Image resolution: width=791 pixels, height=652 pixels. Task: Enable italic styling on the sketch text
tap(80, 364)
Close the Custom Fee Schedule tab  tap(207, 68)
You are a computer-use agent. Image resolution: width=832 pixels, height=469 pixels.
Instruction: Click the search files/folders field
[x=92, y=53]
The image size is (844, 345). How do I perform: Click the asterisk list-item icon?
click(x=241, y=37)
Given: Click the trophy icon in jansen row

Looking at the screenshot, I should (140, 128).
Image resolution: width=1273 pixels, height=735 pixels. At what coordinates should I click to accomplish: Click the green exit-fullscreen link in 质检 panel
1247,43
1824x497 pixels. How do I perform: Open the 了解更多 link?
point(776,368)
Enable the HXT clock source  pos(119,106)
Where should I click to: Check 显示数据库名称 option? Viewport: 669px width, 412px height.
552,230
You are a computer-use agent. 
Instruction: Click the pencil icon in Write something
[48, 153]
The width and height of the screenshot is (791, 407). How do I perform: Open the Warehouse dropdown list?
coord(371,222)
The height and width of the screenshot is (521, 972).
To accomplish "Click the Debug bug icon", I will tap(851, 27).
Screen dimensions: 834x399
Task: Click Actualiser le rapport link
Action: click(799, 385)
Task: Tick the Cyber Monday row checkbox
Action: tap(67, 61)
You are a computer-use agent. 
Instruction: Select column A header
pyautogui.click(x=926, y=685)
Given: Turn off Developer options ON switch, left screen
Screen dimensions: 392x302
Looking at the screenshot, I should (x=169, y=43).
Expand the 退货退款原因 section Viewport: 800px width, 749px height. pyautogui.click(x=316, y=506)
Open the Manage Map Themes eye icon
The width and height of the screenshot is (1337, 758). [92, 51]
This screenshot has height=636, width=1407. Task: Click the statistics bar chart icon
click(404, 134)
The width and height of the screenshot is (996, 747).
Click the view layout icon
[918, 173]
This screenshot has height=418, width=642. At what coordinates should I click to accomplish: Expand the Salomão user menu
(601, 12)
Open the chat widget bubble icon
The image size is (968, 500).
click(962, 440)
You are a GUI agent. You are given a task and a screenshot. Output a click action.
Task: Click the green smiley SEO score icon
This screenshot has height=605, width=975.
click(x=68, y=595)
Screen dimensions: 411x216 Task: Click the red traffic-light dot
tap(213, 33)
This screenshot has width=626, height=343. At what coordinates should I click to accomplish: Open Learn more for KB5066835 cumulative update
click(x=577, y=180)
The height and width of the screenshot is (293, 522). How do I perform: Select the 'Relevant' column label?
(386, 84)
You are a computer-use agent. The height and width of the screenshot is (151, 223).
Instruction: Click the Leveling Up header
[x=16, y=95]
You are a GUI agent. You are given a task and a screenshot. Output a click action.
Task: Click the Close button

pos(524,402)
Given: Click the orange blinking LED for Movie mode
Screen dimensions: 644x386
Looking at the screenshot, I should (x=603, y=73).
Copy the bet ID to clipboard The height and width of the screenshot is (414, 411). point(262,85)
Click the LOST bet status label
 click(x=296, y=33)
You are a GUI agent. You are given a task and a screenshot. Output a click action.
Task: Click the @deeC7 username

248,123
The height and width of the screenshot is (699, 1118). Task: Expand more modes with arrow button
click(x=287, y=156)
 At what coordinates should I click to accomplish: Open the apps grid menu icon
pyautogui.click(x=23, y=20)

• [Task to complete]: Print all of the material above again, line for line, with no changes.

• [Response to the exercise]:
Image resolution: width=791 pixels, height=652 pixels. Task: Enable italic styling on the sketch text
tap(80, 364)
Close the Custom Fee Schedule tab  tap(207, 68)
You are a computer-use agent. Image resolution: width=832 pixels, height=469 pixels.
Instruction: Click the search files/folders field
[x=92, y=53]
The image size is (844, 345). How do I perform: Click the asterisk list-item icon?
click(x=241, y=37)
Given: Click the trophy icon in jansen row

Looking at the screenshot, I should (140, 128).
Image resolution: width=1273 pixels, height=735 pixels. At what coordinates should I click to accomplish: Click the green exit-fullscreen link in 质检 panel
1247,43
1824x497 pixels. How do I perform: Open the 了解更多 link?
point(776,368)
Enable the HXT clock source  pos(119,106)
Where should I click to: Check 显示数据库名称 option? Viewport: 669px width, 412px height.
552,230
You are a computer-use agent. 
Instruction: Click the pencil icon in Write something
[48, 153]
The width and height of the screenshot is (791, 407). How do I perform: Open the Warehouse dropdown list?
coord(371,222)
The height and width of the screenshot is (521, 972).
To accomplish "Click the Debug bug icon", I will tap(851, 27).
Screen dimensions: 834x399
Task: Click Actualiser le rapport link
Action: click(799, 385)
Task: Tick the Cyber Monday row checkbox
Action: tap(67, 61)
You are a computer-use agent. 
Instruction: Select column A header
pyautogui.click(x=926, y=685)
Given: Turn off Developer options ON switch, left screen
Screen dimensions: 392x302
Looking at the screenshot, I should (x=169, y=43).
Expand the 退货退款原因 section Viewport: 800px width, 749px height. pyautogui.click(x=316, y=506)
Open the Manage Map Themes eye icon
The width and height of the screenshot is (1337, 758). [92, 51]
This screenshot has height=636, width=1407. Task: Click the statistics bar chart icon
click(404, 134)
The width and height of the screenshot is (996, 747).
Click the view layout icon
[918, 173]
This screenshot has height=418, width=642. At what coordinates should I click to accomplish: Expand the Salomão user menu
(601, 12)
Open the chat widget bubble icon
The image size is (968, 500).
click(962, 440)
You are a GUI agent. You are given a task and a screenshot. Output a click action.
Task: Click the green smiley SEO score icon
This screenshot has height=605, width=975.
click(x=68, y=595)
Screen dimensions: 411x216 Task: Click the red traffic-light dot
tap(213, 33)
This screenshot has width=626, height=343. At what coordinates should I click to accomplish: Open Learn more for KB5066835 cumulative update
click(x=577, y=180)
The height and width of the screenshot is (293, 522). How do I perform: Select the 'Relevant' column label?
(386, 84)
You are a computer-use agent. The height and width of the screenshot is (151, 223).
Instruction: Click the Leveling Up header
[x=16, y=95]
You are a GUI agent. You are given a task and a screenshot. Output a click action.
Task: Click the Close button

pos(524,402)
Given: Click the orange blinking LED for Movie mode
Screen dimensions: 644x386
Looking at the screenshot, I should (x=603, y=73).
Copy the bet ID to clipboard The height and width of the screenshot is (414, 411). point(262,85)
Click the LOST bet status label
 click(x=296, y=33)
You are a GUI agent. You are given a task and a screenshot. Output a click action.
Task: Click the @deeC7 username

248,123
The height and width of the screenshot is (699, 1118). Task: Expand more modes with arrow button
click(x=287, y=156)
 At what coordinates should I click to accomplish: Open the apps grid menu icon
pyautogui.click(x=23, y=20)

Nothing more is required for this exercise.